▸ Alıntılanan Metin
+++++

Dolar (USD)
32.47
Euro (EUR)
34.73
Gram Altın
2440.77
BIST 100
9915.62
02:17 İMSAK'A
KALAN SÜRE

08 Ocak 2024

​Eğitim nereye toplum oraya

Eğitimi nasıl kurgularsanız size hedeflediğiniz kitleyi elinize verir. Bu önemli araç 19. yüzyılda faşizm rüzgârlarının estiği bir dönemde çok etkili bir silah olarak kullanıldı.

Hamdullah Suphi Tanrıöver’in, “Mussolini’yi, doğru yolu gösteren büyük bir vatanperver olarak gördüğü yıllardan bahsediyorum.

Diğer bir CHP Vekili, Feridun Fikri Düşünsel ise; Bütün Avrupa, faşizmin cihana getirdiği emniyet ve neşe ile ona doğru atılırken faşizmin bu suretle sanki pek tehlikeli bir şeymiş gibi görülmesi beni derin düşüncelere sevketti” diyerek İtalyan faşizmini, İstiklal Harbi’ni kazanmış bir ülkeye örnek model olarak tavsiye ediyordu.

Kafa böyle olunca eğitim de bu anlayış üzerine bina edildi. Yani faşizmin etkin olduğu böyle bir zaman diliminde tek bir renkten, inançtan, dilden ve ırktan müteşekkil yeni bir ulus yaratılmaya çalışıldı.

+++++

▸ Verilen Veriler
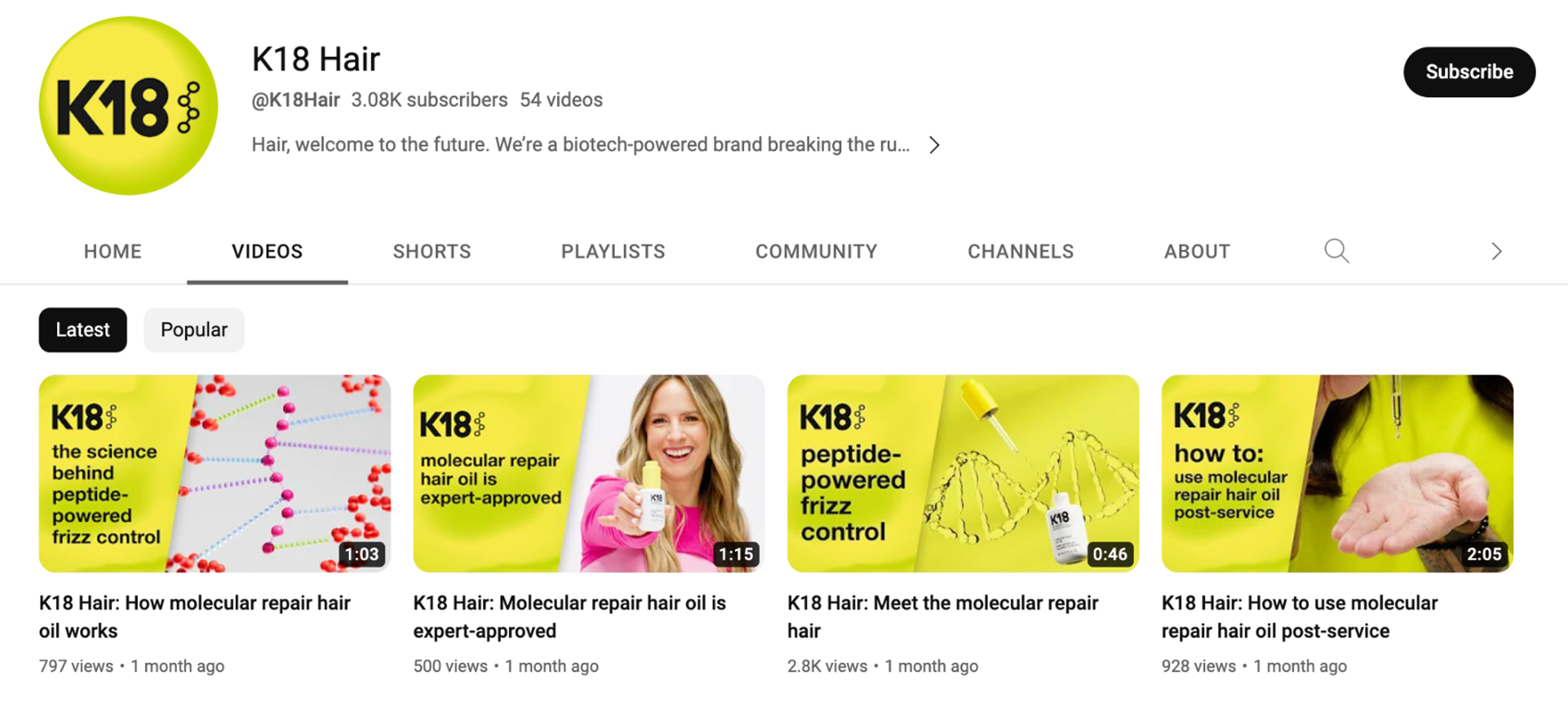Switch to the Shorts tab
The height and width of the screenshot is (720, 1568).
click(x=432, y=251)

+++++

Eğitim ve toplum üzerine yazıda "08 Ocak 2024" sözcükleriyle başlayıp "olarak tavsiye ediyordu." sözcükleriyle biten kısmı hiç değiştirmeden yeniden yazar mısın?

▸ Tamamlanan Alıştırma
08 Ocak 2024

​Eğitim nereye toplum oraya

Eğitimi nasıl kurgularsanız size hedeflediğiniz kitleyi elinize verir. Bu önemli araç 19. yüzyılda faşizm rüzgârlarının estiği bir dönemde çok etkili bir silah olarak kullanıldı.

Hamdullah Suphi Tanrıöver’in, “Mussolini’yi, doğru yolu gösteren büyük bir vatanperver olarak gördüğü yıllardan bahsediyorum.

Diğer bir CHP Vekili, Feridun Fikri Düşünsel ise; Bütün Avrupa, faşizmin cihana getirdiği emniyet ve neşe ile ona doğru atılırken faşizmin bu suretle sanki pek tehlikeli bir şeymiş gibi görülmesi beni derin düşüncelere sevketti” diyerek İtalyan faşizmini, İstiklal Harbi’ni kazanmış bir ülkeye örnek model olarak tavsiye ediyordu.